EDIT:
Let me elaborate: unless you are in the “start up phase” incurring startup costs, you are not required to follow section 174. I suspect the confusion is between how we use “startup” colloquially vs how the IRC uses “startup costs”. Once your business is up and running you are “carrying on” business, even if you aren't yet making a profit. You are only required to follow section 174 if you are choosing to classify your expenses as “startup costs” which in my experience would be very odd after the first year and even after the business is founded.
Not an accountant of course, but nobody is going to tell me to pay taxes on revenue before expenses. And writing software does not automatically mean you are doing R&D. Not even in spirit.
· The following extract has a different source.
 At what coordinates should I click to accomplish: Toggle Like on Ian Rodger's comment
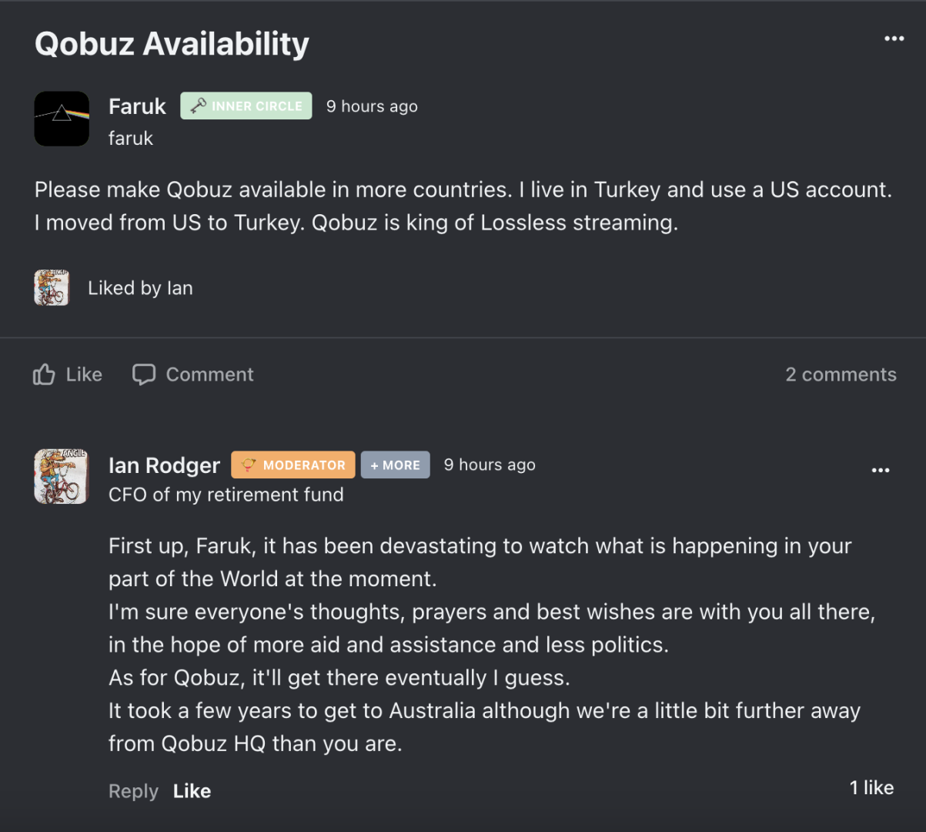pyautogui.click(x=191, y=790)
If you’re writing a script that speeds up part of your business and makes you more money, thats not “R&E”. It’s just work.
EDIT2:
> In the meantime, the Section 174 amendment should not cause established taxpayers to adjust their accounting methods when applying Section 162. Existing taxpayers incurring R&E costs as part of their ordinary and necessary expenses while carrying on a trade or business can continue to make deductions with confidence that legislative and judicial history support that practice.
https://news.bloombergtax.com/tax-insights-and-commentary/ch...
Honestly my main reason for starting this discussion was a) to see if anyone else's professional advice (e.g. from a CPA) was different, and b) to hopefully drum up awareness so maybe in some roundabout fashion this gets changed.